NVIDIA H100 Tensor Core GPU

Provide excellent performance, scalability and security for various data centers.

Speed the quantity of calculations。

Through NVIDIA H100 Tensor Core GPU achieve excellent performance, scalability and security in each workload. use Nvidia^® NVLink^®Switch system, connecting as many as 256 H100 will accelerate the workload The engine is to handle trillion parameter language models. Compared with the previous generation of products, the comprehensive technical innovation of H100 can increase the speed of large language models 30 times, providing the industry's leading dialogue AI.

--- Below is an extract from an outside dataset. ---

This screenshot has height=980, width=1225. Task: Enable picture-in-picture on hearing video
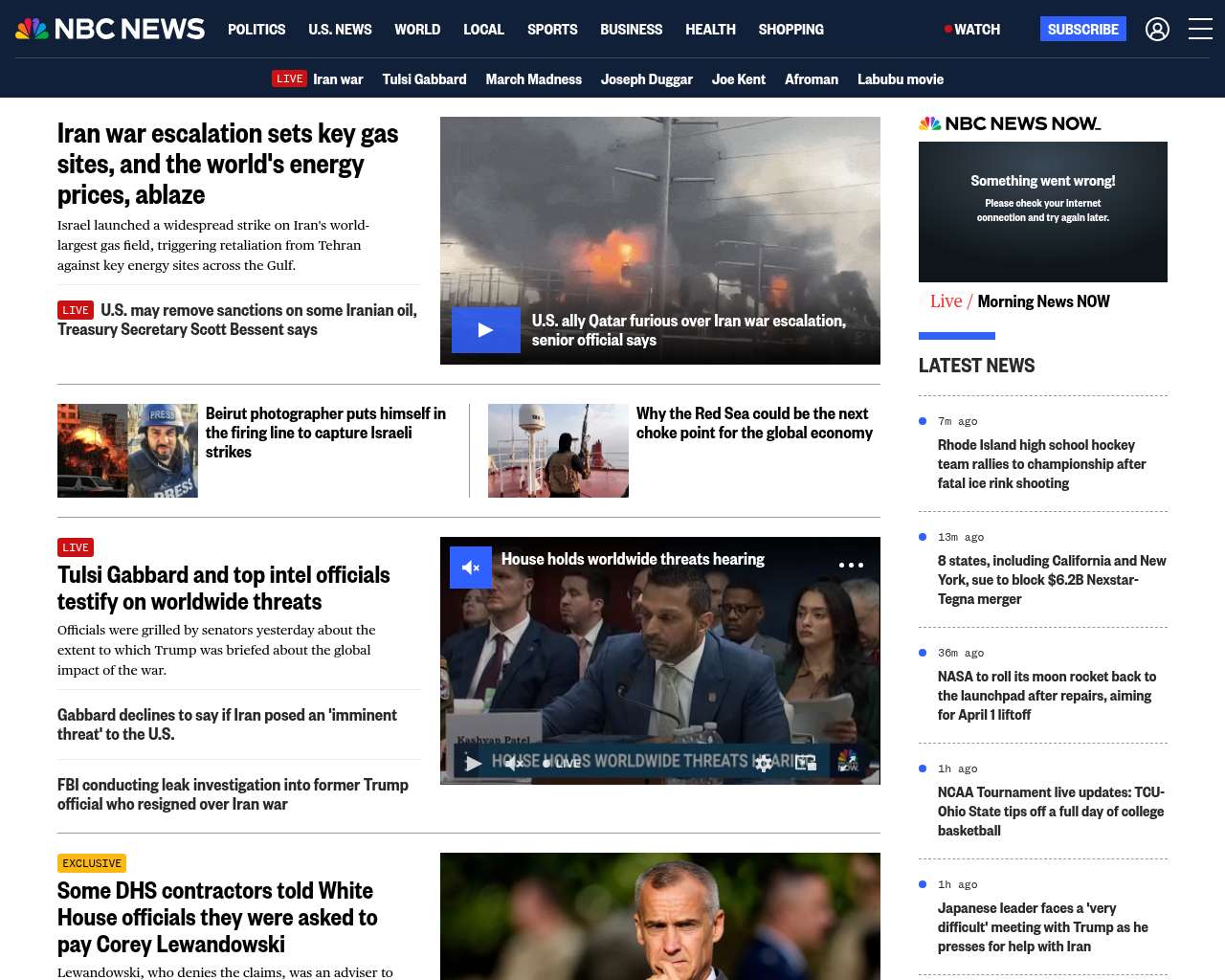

Are you ready to welcome the company AI?

Enterprises have adopted AI to become the mainstream, and corporate organizations need to end AI's ready -based infrastructure, accelerate its own pace of moving towards the new era.

H100 suitable for mainstream servers With five -year NVIDIA AI ENTERPRISE software kit subscription (including corporate support), it can be simplified with strong performance AI adoption. This ensures that the organization can access the AI required for the construction of an AI workflow that built H100 acceleration Frames and tools, such as AI chat robots, recommendation engines and visual AI.

Safety accelerate workload from enterprise level to 10 billion -level scale。

Provide up to 9 times for large models AI training speed

Multi -expert model (395 billion parameters)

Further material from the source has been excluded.